## Selected text
Content starts

Love each other, PM Morrison preaches

Prime Minister Scott Morrison has urged Australians to love each other in a speech aimed at uniting his fractured party.

Prime Minister Scott Morrison speaks to the Menzies Research Centre

"You love all Australians if you love Australia," Prime Minister Scott Morrison told a forum. (AAP)

Scott Morrison wants Australians to love each other and his party members to love each other too.

In a speech in Albury on Thursday, the prime minister harked back to the values the Liberal party was established on in the NSW border town in 1943.

"Robert Menzies brought them here to unite them about what they believed in," Mr Morrison told the Menzies Research Centre forum on Thursday.

"Because you can't just be about what you're opposed to, you've got to be about what you're for.

Mr Morrison told his MPs, who are still reeling from a damaging leadership spill, that Menzies spoke about freedom of faith, religion, speech and association.

"That's great place to start a party, I reckon. And it's a great place to continue to run a party from," he said.

In a speech that sounded at times like a sermon, Mr Morrison said bringing the country together started with individual choices.

"We all love Australia. Of course we do. But do we love all Australians? That's a different question, isn't it?" he said.

"We've got to. That's what brings a country together. You love all Australians if you love Australia."

Content ends

## Information given
Content starts

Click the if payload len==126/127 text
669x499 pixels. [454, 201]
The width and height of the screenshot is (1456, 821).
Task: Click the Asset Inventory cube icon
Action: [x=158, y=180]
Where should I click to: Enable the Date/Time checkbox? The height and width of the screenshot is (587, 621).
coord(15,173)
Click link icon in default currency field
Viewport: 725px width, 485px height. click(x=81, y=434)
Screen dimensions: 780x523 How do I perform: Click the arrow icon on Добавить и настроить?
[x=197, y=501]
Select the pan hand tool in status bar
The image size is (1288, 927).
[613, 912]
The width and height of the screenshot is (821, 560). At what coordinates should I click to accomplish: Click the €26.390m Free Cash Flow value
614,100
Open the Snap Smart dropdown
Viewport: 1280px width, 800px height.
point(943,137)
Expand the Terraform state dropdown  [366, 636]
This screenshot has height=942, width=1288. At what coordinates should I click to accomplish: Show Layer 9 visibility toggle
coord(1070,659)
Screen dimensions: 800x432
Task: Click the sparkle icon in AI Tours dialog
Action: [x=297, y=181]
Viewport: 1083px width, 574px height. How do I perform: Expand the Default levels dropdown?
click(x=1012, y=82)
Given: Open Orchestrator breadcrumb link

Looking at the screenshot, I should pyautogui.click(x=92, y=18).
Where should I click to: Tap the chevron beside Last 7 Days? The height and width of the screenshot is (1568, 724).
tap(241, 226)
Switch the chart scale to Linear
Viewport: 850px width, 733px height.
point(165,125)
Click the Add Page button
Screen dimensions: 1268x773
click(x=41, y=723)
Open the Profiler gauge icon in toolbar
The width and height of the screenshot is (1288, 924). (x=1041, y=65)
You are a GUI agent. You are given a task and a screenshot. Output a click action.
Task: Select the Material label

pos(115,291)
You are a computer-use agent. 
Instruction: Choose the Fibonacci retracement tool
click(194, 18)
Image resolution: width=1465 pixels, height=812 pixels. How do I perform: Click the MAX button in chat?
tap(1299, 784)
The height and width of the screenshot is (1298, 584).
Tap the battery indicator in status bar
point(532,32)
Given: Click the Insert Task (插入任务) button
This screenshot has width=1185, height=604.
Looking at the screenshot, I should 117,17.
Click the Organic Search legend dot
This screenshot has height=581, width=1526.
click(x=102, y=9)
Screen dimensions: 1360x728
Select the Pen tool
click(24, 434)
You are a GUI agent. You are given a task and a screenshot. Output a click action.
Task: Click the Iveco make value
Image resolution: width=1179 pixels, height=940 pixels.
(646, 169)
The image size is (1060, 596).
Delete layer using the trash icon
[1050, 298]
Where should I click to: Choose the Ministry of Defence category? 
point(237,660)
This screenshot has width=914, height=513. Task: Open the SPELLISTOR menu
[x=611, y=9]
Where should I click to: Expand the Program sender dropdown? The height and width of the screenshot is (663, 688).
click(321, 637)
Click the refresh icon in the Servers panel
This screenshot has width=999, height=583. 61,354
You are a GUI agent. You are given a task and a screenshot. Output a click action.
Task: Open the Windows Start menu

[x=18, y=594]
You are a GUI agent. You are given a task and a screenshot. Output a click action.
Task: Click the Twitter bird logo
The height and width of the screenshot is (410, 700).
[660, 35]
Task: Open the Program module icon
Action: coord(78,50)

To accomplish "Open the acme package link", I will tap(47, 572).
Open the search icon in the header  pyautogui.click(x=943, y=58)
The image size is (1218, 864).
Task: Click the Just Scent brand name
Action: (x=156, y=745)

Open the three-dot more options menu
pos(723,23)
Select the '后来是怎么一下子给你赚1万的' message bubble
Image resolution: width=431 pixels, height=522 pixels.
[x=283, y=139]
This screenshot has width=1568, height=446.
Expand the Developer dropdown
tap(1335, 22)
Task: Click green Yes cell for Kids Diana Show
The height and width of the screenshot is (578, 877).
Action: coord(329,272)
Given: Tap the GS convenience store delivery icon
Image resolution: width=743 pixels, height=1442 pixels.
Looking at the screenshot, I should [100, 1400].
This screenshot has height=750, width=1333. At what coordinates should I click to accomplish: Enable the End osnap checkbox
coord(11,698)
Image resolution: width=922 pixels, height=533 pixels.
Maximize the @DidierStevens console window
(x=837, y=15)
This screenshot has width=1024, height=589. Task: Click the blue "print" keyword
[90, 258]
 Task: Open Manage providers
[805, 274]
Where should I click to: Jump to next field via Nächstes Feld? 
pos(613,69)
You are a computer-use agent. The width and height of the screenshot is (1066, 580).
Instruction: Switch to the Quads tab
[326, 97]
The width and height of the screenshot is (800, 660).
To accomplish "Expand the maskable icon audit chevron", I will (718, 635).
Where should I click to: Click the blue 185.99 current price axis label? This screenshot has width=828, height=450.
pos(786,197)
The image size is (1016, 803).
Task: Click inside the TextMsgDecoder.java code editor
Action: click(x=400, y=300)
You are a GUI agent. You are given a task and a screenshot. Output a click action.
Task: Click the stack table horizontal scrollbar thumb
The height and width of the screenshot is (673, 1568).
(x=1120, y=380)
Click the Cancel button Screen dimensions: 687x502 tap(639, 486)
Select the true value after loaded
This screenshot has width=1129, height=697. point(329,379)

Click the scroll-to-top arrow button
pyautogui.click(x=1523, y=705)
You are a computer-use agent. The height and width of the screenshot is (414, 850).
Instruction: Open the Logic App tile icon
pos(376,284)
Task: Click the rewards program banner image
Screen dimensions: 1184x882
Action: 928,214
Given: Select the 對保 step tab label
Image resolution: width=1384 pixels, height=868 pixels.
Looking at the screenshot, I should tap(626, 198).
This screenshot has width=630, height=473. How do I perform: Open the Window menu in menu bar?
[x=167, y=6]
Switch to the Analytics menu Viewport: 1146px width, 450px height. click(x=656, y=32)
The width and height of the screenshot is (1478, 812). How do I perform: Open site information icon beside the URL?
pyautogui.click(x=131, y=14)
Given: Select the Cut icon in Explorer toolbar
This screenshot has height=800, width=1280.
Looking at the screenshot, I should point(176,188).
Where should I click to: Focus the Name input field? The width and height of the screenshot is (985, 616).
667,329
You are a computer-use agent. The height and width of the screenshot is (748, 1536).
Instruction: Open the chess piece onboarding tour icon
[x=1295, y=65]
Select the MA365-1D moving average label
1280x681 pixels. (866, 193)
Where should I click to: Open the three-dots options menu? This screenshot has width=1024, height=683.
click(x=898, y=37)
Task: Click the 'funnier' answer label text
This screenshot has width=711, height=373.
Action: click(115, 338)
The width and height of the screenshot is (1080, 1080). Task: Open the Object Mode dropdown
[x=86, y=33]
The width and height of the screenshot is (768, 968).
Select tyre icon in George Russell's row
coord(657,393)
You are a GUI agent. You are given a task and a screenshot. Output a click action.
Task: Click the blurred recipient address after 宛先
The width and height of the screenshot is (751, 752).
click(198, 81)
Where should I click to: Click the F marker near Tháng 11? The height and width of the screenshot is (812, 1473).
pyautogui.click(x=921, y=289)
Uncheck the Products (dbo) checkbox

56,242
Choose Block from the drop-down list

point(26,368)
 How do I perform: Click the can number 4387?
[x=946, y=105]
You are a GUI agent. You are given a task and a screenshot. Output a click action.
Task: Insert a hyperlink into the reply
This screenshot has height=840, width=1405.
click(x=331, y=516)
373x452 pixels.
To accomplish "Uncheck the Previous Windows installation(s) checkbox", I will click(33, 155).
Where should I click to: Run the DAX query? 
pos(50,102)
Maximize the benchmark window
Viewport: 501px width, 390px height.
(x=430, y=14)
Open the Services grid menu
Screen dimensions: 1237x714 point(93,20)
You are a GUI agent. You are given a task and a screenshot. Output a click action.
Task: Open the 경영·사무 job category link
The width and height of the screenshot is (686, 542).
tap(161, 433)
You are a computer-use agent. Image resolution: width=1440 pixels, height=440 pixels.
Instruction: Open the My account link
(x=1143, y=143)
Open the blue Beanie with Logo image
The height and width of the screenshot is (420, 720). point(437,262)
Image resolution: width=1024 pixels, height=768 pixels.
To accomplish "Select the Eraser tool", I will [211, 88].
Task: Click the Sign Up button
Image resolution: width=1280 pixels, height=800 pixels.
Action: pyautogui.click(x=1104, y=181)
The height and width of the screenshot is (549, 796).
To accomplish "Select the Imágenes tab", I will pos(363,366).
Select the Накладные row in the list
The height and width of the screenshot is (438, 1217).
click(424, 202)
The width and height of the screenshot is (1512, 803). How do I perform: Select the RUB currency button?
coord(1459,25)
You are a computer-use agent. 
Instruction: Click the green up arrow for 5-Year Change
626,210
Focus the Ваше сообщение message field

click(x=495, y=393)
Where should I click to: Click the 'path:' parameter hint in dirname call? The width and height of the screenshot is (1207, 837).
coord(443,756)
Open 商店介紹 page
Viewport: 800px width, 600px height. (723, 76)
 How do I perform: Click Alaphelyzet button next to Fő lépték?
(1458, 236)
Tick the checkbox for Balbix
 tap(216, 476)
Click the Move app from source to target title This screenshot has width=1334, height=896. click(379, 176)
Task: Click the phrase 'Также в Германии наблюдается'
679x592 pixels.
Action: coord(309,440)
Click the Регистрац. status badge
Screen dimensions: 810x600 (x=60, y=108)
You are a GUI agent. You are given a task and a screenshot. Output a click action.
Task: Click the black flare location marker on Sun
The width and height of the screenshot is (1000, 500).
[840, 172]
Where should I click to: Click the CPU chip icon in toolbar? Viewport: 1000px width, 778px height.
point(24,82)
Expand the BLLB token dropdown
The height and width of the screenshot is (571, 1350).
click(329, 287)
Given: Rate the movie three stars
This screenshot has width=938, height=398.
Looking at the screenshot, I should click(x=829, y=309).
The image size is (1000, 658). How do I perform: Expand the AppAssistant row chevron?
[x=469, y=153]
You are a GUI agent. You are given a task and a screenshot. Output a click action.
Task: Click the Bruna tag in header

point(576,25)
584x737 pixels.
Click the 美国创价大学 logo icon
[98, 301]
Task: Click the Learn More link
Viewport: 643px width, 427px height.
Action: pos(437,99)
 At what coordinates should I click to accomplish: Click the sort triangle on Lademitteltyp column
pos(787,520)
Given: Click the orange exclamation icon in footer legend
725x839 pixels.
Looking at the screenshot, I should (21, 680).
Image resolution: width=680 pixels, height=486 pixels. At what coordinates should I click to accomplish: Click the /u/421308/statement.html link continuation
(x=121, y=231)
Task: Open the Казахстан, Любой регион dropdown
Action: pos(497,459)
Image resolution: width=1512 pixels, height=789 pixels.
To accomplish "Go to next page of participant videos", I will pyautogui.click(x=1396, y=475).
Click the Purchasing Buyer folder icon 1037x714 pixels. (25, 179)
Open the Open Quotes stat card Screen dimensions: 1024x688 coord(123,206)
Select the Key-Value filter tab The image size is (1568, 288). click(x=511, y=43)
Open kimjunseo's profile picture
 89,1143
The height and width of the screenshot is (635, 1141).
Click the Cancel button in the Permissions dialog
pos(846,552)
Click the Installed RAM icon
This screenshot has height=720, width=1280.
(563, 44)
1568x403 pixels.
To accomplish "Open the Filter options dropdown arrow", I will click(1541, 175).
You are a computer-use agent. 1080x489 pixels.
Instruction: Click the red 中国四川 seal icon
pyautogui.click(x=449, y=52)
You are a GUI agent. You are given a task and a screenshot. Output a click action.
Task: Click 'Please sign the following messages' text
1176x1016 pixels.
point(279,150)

Content ends

## What is expected
Please write what comes next in the article on Scott Morrison's Albury speech, picking up after its final sentence. The lines have nothing to do with the article.

## Answer to the problem
Mr Morrison said anyone worried about what he would do to Medicare or Centrelink should know he is committed to looking after people.

"Remember, my value is: we look after our mates," he said.

"That's why we have a safety net in this country, to protect people. But it works as a trampoline, not as a snare."

After dumping a policy to raise the retirement age from 67 to 70, Mr Morrison said he would listen to older and younger Australians.

"Whether it's environment issues in particular, my ears are very alert. The War On Waste - yes, I have seen it, (on the) ABC.

"I get it. That's what's focusing and concerning (young Australians), so that means it matters to me too."

Mr Morrison said he was praying for rain in drought-affected areas, and he urged those who "believe in the power of prayer" to pray too.

He promised "a fair go for those who have a go".

"I think that's what fairness means in this country. It's not about everybody getting the same thing," he said.

"If you put in, you get to take out."